BEGIN

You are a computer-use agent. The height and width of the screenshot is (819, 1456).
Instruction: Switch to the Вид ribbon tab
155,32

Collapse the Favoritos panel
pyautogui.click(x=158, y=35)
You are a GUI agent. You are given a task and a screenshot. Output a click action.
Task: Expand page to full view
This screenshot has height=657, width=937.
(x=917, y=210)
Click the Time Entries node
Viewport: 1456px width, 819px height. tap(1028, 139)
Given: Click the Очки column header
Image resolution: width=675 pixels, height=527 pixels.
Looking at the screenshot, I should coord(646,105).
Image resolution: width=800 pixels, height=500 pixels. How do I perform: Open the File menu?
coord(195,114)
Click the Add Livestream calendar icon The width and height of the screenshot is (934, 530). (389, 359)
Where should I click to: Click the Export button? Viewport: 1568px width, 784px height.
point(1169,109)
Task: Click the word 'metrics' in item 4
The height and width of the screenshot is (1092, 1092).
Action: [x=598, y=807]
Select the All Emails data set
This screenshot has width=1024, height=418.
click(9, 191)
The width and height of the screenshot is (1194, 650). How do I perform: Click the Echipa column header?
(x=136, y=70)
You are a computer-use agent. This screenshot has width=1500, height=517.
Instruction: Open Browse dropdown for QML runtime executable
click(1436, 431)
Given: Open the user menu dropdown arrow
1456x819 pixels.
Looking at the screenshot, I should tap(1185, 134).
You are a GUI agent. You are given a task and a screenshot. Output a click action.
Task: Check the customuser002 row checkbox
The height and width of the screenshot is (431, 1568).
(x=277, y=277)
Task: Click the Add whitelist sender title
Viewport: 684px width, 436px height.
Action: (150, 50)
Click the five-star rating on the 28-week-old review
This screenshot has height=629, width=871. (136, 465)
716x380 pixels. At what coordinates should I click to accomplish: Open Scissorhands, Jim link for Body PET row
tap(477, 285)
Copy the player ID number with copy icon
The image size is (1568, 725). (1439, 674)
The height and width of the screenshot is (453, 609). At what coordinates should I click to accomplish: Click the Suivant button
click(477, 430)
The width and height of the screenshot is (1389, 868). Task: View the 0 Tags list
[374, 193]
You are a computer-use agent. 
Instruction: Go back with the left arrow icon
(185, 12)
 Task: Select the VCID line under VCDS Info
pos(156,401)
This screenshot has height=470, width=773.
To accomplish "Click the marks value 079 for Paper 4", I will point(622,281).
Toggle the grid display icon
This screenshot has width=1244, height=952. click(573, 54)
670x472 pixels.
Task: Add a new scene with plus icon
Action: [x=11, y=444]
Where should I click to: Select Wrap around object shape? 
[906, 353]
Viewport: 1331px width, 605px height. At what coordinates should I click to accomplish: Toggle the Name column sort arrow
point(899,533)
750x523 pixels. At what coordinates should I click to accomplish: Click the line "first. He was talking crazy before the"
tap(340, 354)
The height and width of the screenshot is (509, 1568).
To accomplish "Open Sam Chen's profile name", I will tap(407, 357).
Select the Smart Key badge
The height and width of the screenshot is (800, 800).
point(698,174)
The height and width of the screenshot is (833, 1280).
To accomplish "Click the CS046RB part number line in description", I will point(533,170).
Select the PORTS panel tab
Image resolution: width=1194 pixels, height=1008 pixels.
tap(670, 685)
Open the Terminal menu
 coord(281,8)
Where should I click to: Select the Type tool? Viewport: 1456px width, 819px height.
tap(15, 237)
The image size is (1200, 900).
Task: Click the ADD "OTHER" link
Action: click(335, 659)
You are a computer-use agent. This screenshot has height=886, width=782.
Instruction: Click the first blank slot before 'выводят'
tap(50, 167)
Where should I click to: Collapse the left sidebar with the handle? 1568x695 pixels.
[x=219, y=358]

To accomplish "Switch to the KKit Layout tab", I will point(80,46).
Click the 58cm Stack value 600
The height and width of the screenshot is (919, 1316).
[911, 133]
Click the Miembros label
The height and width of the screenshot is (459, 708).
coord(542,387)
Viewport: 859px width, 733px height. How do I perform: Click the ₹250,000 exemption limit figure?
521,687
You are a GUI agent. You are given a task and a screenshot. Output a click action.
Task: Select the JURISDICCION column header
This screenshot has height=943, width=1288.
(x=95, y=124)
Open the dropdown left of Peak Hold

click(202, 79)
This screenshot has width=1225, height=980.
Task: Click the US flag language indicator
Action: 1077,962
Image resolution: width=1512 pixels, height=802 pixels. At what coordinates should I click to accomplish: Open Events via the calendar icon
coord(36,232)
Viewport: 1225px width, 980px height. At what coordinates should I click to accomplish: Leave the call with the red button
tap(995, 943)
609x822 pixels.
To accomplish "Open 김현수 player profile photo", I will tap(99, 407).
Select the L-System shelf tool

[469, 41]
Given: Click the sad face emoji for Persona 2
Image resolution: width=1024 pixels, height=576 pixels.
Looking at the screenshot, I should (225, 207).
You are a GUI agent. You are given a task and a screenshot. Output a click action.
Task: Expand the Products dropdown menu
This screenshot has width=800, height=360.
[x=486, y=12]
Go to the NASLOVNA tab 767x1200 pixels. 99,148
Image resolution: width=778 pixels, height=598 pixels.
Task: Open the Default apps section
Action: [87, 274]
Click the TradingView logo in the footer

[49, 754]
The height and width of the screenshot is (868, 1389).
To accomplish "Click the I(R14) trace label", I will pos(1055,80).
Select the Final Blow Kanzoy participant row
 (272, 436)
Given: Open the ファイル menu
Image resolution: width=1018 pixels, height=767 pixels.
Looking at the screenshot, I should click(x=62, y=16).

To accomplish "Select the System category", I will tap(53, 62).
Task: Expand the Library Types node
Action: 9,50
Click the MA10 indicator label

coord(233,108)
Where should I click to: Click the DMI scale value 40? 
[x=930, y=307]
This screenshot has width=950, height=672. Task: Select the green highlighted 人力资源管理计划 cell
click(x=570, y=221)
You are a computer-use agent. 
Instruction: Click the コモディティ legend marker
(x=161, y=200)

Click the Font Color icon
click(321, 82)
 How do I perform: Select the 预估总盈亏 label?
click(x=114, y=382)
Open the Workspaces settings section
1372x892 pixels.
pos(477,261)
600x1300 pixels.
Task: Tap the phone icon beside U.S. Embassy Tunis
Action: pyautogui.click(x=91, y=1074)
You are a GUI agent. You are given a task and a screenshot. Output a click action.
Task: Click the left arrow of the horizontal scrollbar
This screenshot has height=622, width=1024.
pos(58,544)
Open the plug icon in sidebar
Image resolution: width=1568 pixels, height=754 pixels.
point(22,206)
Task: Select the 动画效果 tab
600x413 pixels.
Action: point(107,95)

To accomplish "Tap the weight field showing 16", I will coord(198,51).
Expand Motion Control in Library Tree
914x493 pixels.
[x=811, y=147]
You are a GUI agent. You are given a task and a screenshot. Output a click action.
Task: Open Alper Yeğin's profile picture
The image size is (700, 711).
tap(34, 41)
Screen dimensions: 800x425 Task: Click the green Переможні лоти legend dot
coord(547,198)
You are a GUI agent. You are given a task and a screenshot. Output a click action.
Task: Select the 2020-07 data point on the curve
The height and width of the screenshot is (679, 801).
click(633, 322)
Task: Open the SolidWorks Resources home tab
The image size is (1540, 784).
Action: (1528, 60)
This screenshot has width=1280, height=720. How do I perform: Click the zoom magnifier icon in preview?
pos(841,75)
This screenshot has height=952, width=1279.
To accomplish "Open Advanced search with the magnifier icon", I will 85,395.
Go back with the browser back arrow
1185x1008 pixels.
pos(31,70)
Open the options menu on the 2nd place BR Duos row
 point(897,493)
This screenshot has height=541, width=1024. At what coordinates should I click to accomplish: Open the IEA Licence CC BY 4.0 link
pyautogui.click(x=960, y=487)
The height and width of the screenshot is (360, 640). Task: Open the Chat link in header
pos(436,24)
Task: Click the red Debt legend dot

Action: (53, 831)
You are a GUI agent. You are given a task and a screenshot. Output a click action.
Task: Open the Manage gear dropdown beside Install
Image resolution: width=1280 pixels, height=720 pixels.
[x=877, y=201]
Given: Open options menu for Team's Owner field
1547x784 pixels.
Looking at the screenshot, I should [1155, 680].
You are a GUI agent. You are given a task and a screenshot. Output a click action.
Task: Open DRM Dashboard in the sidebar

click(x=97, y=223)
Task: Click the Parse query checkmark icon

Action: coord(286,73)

END

- **WHAT IS REQUIRED**
Rewrite the items starting at the line that contains "This screenshot has height=952, width=1279." and ending at the last of the items, with "sidebar" changed to "side panel" and nothing else altered.

- **RESPONSE BELOW**
This screenshot has height=952, width=1279.
To accomplish "Open Advanced search with the magnifier icon", I will 85,395.
Go back with the browser back arrow
1185x1008 pixels.
pos(31,70)
Open the options menu on the 2nd place BR Duos row
 point(897,493)
This screenshot has height=541, width=1024. At what coordinates should I click to accomplish: Open the IEA Licence CC BY 4.0 link
pyautogui.click(x=960, y=487)
The height and width of the screenshot is (360, 640). Task: Open the Chat link in header
pos(436,24)
Task: Click the red Debt legend dot

Action: (53, 831)
You are a GUI agent. You are given a task and a screenshot. Output a click action.
Task: Open the Manage gear dropdown beside Install
Image resolution: width=1280 pixels, height=720 pixels.
[x=877, y=201]
Given: Open options menu for Team's Owner field
1547x784 pixels.
Looking at the screenshot, I should [1155, 680].
You are a GUI agent. You are given a task and a screenshot. Output a click action.
Task: Open DRM Dashboard in the side panel

click(x=97, y=223)
Task: Click the Parse query checkmark icon

Action: coord(286,73)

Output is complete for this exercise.